人体に対する解析に特化している香月の魔術では、こうした術式の構造を正確に読むには不十分だった。
だから念のため、処理班の清香から簡易型の魔道具を借りてきた。
彼はその魔道具を、慎重に術式の縁へとかざす。刹那、空気の層に淡い光が走った。
感触は──やはり、馴染みがあり、そして不気味だった。
知らないはずの術式。けれど、どこかで『知っている』と囁く自分がいる。過去のどこかに、鍵をかけられた記憶があるような──そんな感覚だ。
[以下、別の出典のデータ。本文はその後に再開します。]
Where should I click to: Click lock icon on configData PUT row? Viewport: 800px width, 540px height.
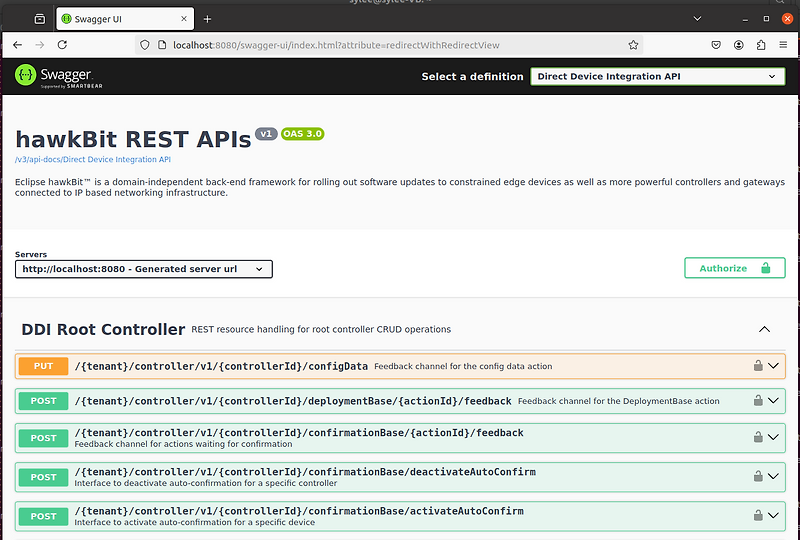pos(759,366)
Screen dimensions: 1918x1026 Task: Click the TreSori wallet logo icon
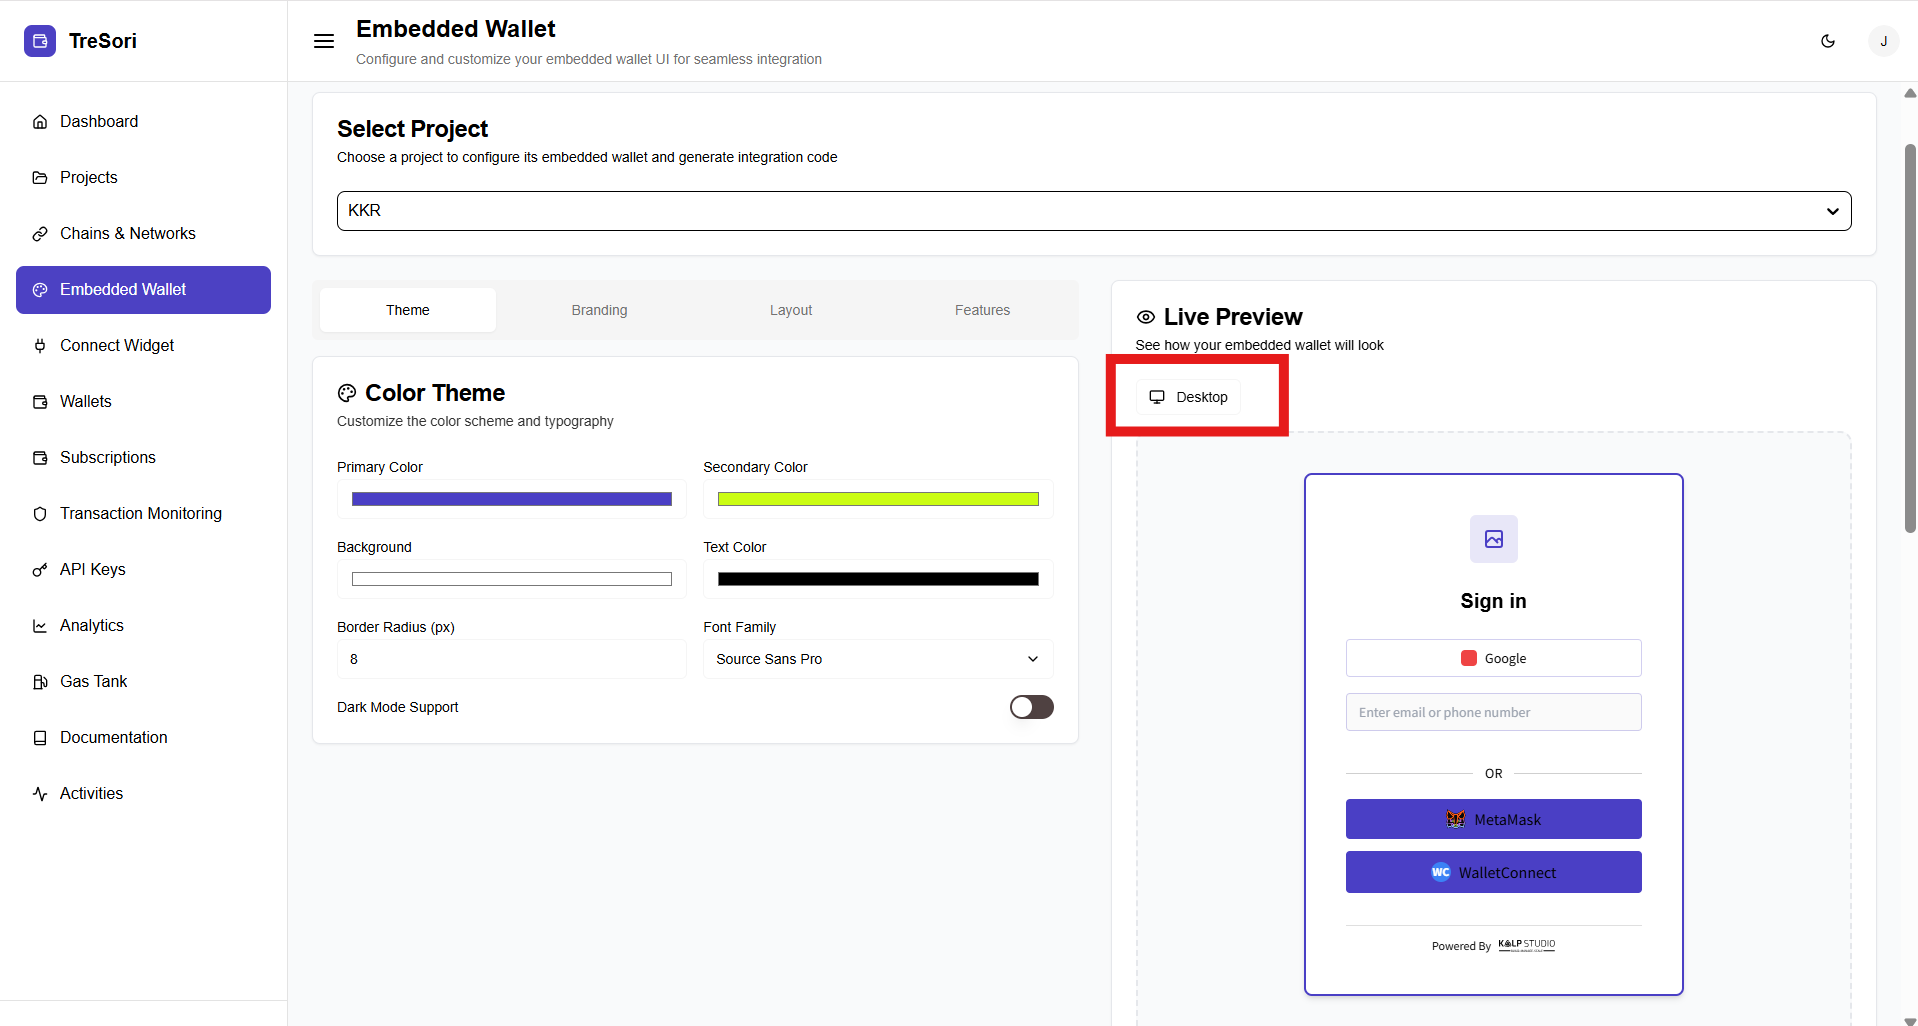pos(40,41)
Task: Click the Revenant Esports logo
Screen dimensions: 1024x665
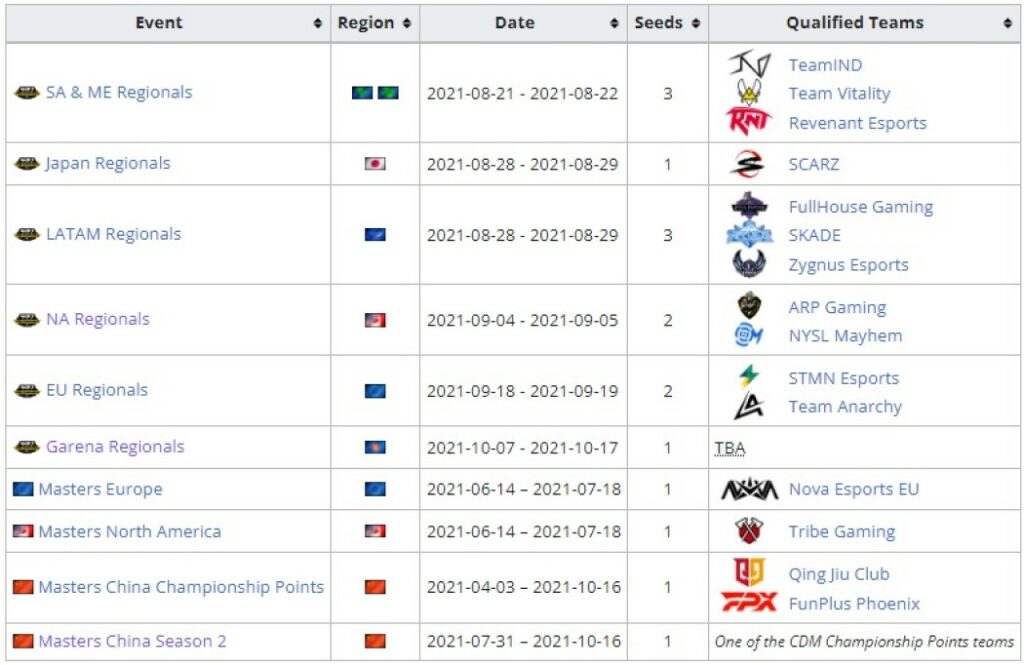Action: 749,122
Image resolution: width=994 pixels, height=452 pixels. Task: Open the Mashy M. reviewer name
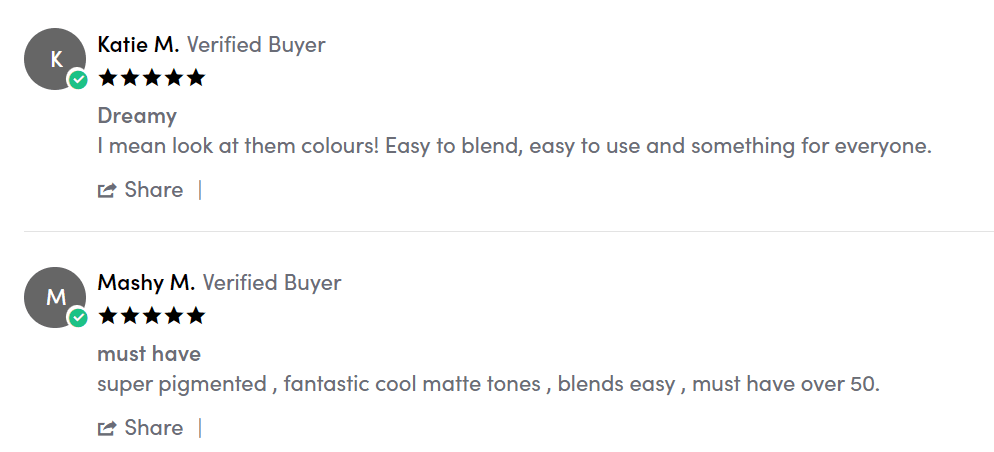click(x=146, y=283)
それが人形師に繋がるものなのか、それとも別の何かなのか。
答えはまだ、闇の中だ。
「……入るぞ」
香月が短く言う。クレアは無言で頷いた。
そして、彼の足が術式の中へと踏み込んだ瞬間、空気がわずかに音を立てて揺れた。
人形師の魔術工房への扉が、静かに開かれた。